ROY LICHTENSTEIN
  Classic of the New      13 I 06 I 05 - 04 I 09 I 05      
KUB-Billboards
Seestrasse Bregenz
 
 
     
   
   
  

 

 
       
   

Since the Kunsthaus Bregenz opened in the summer of 1997, the seven KUB billboards along the Seestrasse (each measuring 3.32 x 3.32 meters) have been continuously used for art projects specially designed for this site by Austrian and international artists.

Because of their prominent location along the busiest street in downtown Bregenz - leading from the train station to the Kunsthaus - the billboards number among the most high-profile and controversial artistic interventions in the public space of the city.

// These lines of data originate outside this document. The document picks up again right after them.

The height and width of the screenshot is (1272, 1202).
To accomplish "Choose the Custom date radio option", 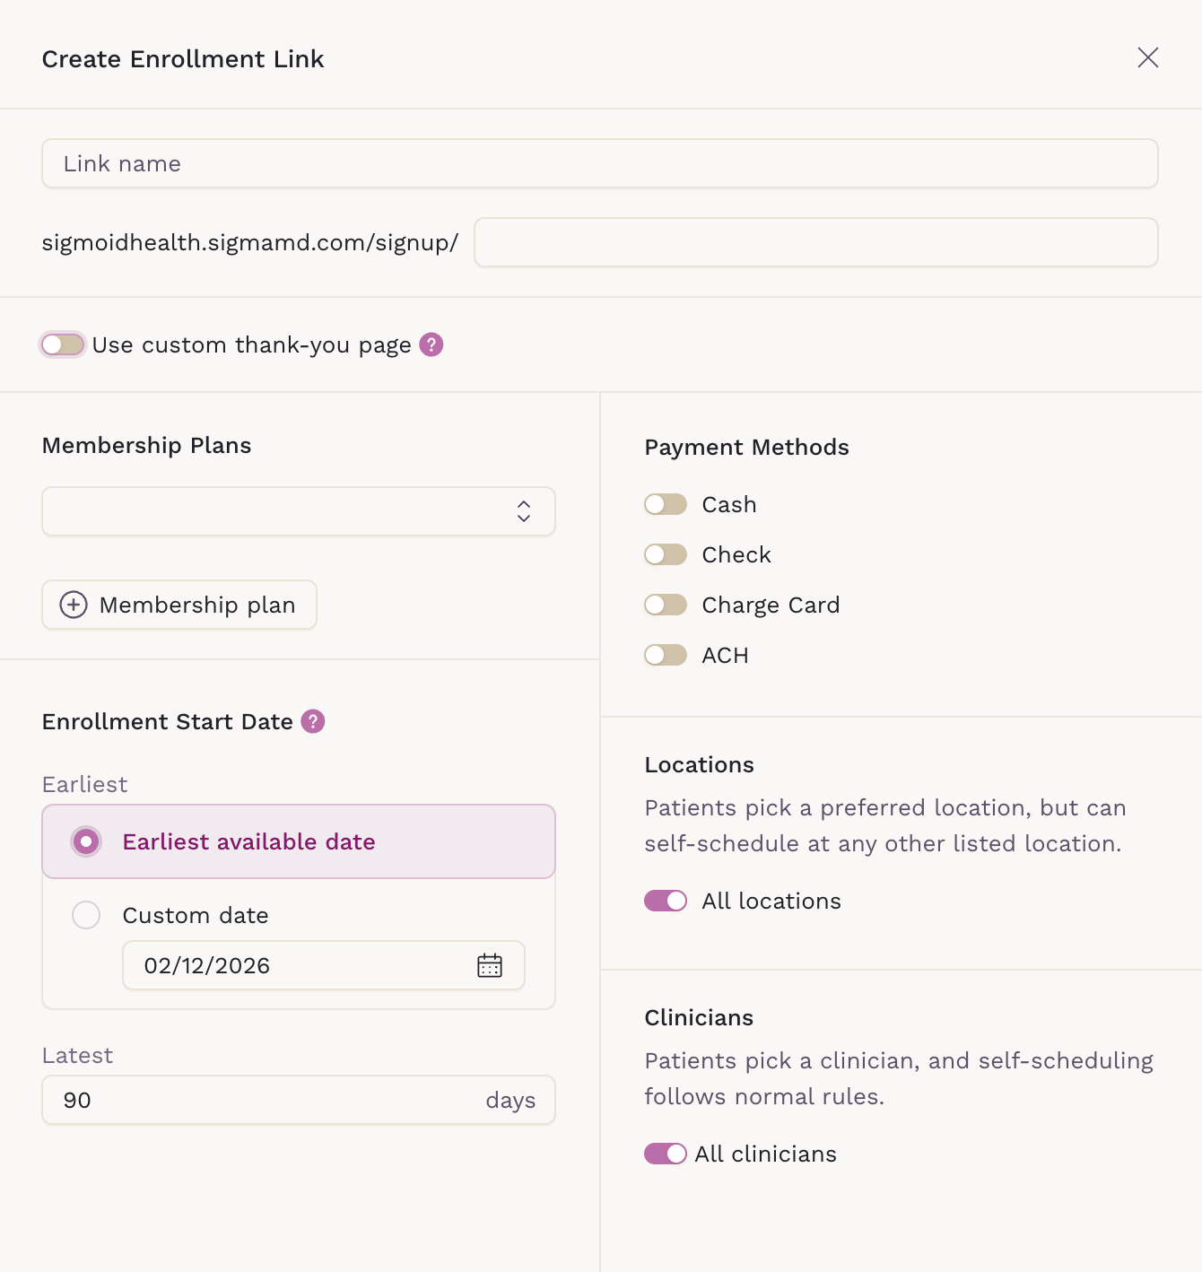I will [x=86, y=915].
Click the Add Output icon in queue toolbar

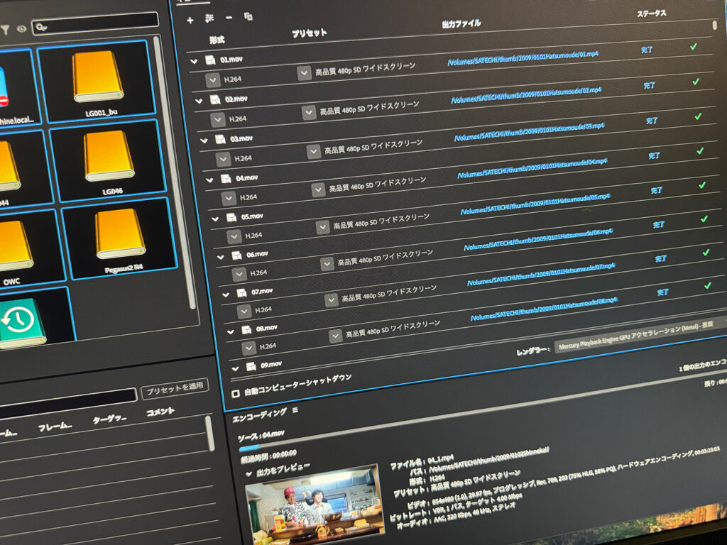point(209,18)
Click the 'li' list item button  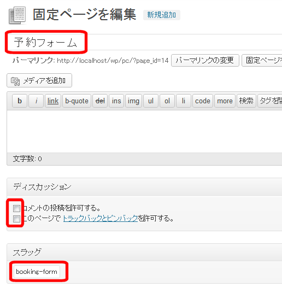[184, 101]
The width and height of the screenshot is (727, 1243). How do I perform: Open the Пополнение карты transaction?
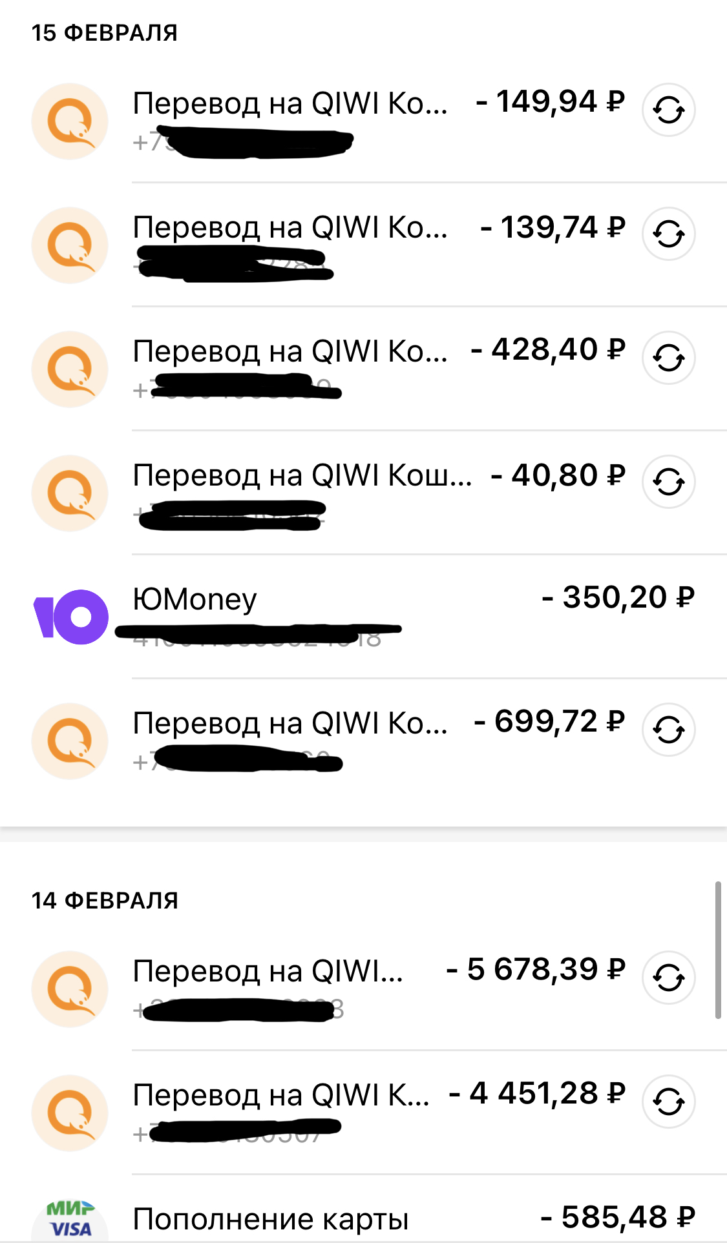271,1219
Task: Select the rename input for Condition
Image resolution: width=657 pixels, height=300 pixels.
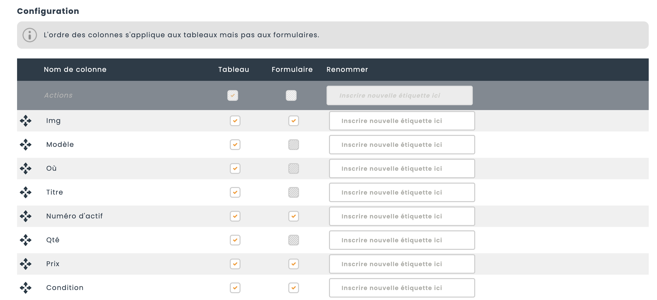Action: (x=402, y=288)
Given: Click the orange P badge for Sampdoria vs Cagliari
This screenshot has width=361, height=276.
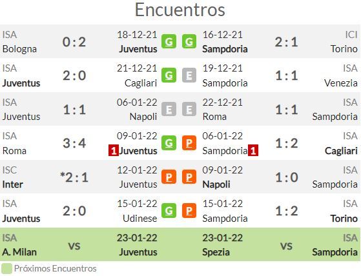Looking at the screenshot, I should pyautogui.click(x=189, y=143).
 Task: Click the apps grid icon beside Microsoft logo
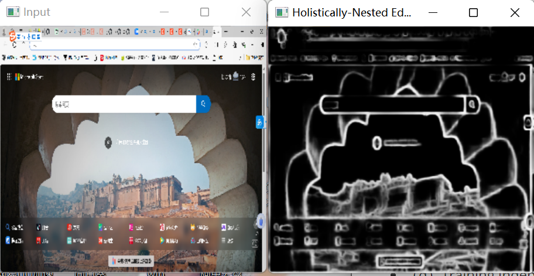[x=9, y=76]
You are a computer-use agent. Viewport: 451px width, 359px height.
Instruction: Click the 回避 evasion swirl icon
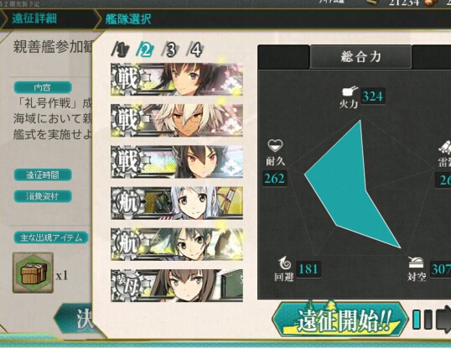[285, 263]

In consultation with the Lichtenstein Foundation, New York, curator Rudolf Sagmeister chose the following works to round off the Roy Lichtenstein exhibition:

Good Morning...Darling!, 1964
Oh, Jeff...I Love You, Too...But, 1964
Vicki! I-I Thought I Heard Your Voice!, 1964
M-Maybe, 1965
Hopeless, 1963
Eddie Diptych, 1962

The works shown are from the 1960s, the period in which Lichtenstein was intensively exploring the visual language of comics.
The subjects are all blond girls, who reach out to the viewer through short texts in speech and thought bubbles, sharing their secret fears, worries, and joys. For the less art-minded passer-by, it will not be obvious upon first glance that these are art historical icons. The questions more likely to arise are whether these comics are telling a story, whether we are dealing with one woman or several, and what this is all about anyway. Thus, more than 40 years later, these images will be able to recreate part of their explosiveness and confusing impact outside a museum setting in public space.